Descemet stripping automated endothelial keratoplasty (DSAEK) for isolated endothelial dysfunction has become the preferred surgical option for many corneal surgeons. However, there are limited large-scale reports on DSAEK survival and clinical variables affecting the risk of rejection and failure after failed penetrating keratoplasty (PK).
Here, the authors of a multicenter, retrospective, interventional case series report the survival, risk factors for graft rejection and failure, and visual outcome of DSAEK after failed PK. They included patients recruited from six tertiary referral surgical centers: three in the United States, two in Europe, and one in Asia. A total of 246 consecutive eyes (246 patients) that underwent DSAEK after failed PK, with a minimum follow-up period of one month, were included. Furthermore, data comprising demographic details, preoperative and postoperative risk factors, time to rejection, time to failure, and corrected distance visual acuity were collected. Cumulative probability of graft survival, hazard ratio estimates for survival, and corrected distance visual acuity were determined as the main outcomes and measures.

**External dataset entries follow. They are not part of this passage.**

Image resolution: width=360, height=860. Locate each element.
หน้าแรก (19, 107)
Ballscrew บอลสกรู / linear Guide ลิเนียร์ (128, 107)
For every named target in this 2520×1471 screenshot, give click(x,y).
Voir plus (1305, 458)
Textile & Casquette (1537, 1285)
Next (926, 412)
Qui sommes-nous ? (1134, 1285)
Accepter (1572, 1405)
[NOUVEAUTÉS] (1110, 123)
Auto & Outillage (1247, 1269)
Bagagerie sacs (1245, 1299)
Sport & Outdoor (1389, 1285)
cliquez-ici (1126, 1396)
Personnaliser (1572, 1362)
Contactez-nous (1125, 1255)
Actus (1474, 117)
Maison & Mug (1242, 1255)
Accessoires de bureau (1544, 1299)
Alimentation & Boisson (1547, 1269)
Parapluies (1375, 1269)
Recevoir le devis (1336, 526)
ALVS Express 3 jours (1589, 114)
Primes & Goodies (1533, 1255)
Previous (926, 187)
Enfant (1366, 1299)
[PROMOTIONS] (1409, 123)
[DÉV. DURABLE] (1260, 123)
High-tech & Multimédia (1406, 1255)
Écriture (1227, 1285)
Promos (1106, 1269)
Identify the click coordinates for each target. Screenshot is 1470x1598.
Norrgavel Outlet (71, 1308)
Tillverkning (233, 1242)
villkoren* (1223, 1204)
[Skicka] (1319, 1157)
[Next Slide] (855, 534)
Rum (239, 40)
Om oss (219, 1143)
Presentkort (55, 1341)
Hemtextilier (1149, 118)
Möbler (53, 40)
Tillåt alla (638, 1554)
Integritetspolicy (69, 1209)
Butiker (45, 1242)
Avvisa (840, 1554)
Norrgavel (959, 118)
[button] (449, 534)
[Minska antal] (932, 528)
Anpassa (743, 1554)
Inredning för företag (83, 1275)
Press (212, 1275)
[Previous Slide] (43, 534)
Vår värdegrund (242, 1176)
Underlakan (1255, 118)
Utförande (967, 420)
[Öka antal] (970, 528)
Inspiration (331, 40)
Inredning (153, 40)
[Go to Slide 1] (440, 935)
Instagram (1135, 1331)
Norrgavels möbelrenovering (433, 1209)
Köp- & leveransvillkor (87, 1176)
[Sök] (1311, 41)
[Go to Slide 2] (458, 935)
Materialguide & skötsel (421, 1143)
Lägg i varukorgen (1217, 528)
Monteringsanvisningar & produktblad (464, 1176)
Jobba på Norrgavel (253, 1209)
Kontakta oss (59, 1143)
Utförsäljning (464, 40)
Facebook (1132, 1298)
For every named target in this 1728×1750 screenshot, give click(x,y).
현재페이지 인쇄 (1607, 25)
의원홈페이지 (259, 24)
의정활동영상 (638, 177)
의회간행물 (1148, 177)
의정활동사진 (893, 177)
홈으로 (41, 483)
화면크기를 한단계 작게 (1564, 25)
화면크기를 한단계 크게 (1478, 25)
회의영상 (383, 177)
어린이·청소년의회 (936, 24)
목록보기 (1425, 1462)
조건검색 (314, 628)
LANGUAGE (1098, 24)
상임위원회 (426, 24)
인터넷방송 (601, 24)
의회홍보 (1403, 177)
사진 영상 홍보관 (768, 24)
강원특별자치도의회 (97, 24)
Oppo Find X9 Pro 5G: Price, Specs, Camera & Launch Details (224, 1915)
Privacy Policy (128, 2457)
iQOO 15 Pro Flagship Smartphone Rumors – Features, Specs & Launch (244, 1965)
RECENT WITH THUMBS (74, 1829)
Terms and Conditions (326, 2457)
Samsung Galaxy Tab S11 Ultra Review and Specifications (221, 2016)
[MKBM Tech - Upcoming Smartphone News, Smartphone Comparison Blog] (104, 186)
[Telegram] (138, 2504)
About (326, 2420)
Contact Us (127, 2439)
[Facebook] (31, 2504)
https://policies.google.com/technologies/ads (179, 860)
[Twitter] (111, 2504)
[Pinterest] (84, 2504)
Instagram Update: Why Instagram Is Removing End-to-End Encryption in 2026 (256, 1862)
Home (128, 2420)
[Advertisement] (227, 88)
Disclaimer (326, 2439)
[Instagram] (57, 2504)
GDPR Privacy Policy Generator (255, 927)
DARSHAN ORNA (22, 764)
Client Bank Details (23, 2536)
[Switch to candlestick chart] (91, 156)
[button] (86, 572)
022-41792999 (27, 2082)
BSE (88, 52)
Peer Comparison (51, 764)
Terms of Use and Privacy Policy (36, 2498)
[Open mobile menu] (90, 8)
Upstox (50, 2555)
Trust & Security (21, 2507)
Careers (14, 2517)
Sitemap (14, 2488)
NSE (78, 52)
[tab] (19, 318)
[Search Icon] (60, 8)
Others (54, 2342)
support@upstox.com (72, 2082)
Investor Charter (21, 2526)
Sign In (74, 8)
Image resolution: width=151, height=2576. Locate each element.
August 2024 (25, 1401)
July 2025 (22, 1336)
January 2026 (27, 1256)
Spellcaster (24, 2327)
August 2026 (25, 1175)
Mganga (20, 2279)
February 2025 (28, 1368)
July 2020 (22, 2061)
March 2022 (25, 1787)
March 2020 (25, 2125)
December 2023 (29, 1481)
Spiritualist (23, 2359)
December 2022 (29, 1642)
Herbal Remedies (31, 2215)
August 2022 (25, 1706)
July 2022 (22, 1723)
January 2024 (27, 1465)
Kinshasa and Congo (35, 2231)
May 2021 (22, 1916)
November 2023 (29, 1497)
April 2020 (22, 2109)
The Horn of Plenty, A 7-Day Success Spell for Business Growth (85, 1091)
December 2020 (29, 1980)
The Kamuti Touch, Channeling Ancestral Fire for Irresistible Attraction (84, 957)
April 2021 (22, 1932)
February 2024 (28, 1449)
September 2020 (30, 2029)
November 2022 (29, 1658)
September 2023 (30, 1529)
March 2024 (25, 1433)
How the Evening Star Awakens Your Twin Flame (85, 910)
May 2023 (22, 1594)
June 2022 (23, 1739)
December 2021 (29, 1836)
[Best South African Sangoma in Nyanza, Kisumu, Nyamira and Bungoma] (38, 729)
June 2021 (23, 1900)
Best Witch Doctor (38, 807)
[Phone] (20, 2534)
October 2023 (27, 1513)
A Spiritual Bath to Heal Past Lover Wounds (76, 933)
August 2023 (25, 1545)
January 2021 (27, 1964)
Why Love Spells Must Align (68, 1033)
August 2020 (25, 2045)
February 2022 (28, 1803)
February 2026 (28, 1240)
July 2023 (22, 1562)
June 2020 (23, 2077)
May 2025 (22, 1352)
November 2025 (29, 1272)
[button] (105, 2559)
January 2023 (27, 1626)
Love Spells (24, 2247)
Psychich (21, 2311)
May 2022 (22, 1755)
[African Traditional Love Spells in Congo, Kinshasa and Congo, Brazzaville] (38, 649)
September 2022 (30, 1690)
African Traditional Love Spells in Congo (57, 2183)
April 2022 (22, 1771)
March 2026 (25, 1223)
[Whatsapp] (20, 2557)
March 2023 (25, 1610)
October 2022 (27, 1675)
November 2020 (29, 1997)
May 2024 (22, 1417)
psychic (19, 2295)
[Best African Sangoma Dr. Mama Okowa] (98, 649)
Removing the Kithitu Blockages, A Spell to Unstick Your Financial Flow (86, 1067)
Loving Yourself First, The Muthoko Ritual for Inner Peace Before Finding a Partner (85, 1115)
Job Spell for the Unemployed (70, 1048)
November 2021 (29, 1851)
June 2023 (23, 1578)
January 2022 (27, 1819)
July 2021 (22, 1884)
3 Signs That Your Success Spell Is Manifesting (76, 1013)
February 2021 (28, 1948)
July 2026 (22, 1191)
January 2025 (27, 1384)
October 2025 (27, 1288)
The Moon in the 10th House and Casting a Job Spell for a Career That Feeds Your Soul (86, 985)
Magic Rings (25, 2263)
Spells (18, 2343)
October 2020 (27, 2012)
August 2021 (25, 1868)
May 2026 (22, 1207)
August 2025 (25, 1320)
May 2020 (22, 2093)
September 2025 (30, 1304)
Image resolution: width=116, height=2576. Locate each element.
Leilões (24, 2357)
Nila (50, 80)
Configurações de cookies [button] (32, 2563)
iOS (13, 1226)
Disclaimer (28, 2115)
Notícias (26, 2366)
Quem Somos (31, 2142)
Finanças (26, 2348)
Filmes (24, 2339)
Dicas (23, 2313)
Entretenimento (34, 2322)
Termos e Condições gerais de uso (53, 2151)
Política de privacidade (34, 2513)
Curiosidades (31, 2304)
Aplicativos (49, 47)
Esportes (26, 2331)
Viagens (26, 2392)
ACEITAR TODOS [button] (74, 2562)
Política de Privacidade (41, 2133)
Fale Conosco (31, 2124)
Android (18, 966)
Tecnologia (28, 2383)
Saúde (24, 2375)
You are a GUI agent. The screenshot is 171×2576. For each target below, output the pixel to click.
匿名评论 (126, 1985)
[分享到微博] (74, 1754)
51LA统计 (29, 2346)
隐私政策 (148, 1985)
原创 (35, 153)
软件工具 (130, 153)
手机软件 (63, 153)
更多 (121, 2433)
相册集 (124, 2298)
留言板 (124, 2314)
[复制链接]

According to the authors, the mean (SD) recipient age was 63.2 (16.6) years and the median follow-up period was 17 months (interquartile range, six to 30 months). One-third of the grafts (n=82) had follow-up data for more than two years; 18.3% had more than one failed PK before DSAEK. In total, 19.1% (47 of 246) of DSAEK grafts failed. The study authors reported that the cumulative probability of DSAEK survival after a failed PK was 0.89 (95% CI, 0.84 to 0.92), 0.74 (95% CI, 0.64 to 0.81), and 0.47 (95% CI, 0.29 to 0.61) at one year, three years, and five years, respectively. Based on multivariate analysis, they determined that significant preoperative risk factors for failure were young recipient age (hazard ratio [HR], 5.18 [95% CI, 1.57 to 17.18]), previous tube filtration surgery (HR, 5.23 [95% CI, 1.47 to 7.33]), and rejection episodes before PK failure (HR, 3.28 [95% CI, 1.47 to 7.33]); single-surgeon centers had a protective effect. Any rejection episode prior to PK failure was a significant predictor of post-DSAEK rejection, which in turn was a significant predictor of DSAEK failure. After a median follow-up of 17 months, 33.3% of the grafts achieved ≥0.3 logMAR (20/40) corrected distance visual acuity.
DSAEK after failed PK combines greater wound stability and reduced suture-related complications, with visual outcomes and graft survival rates comparable to those of a second PK.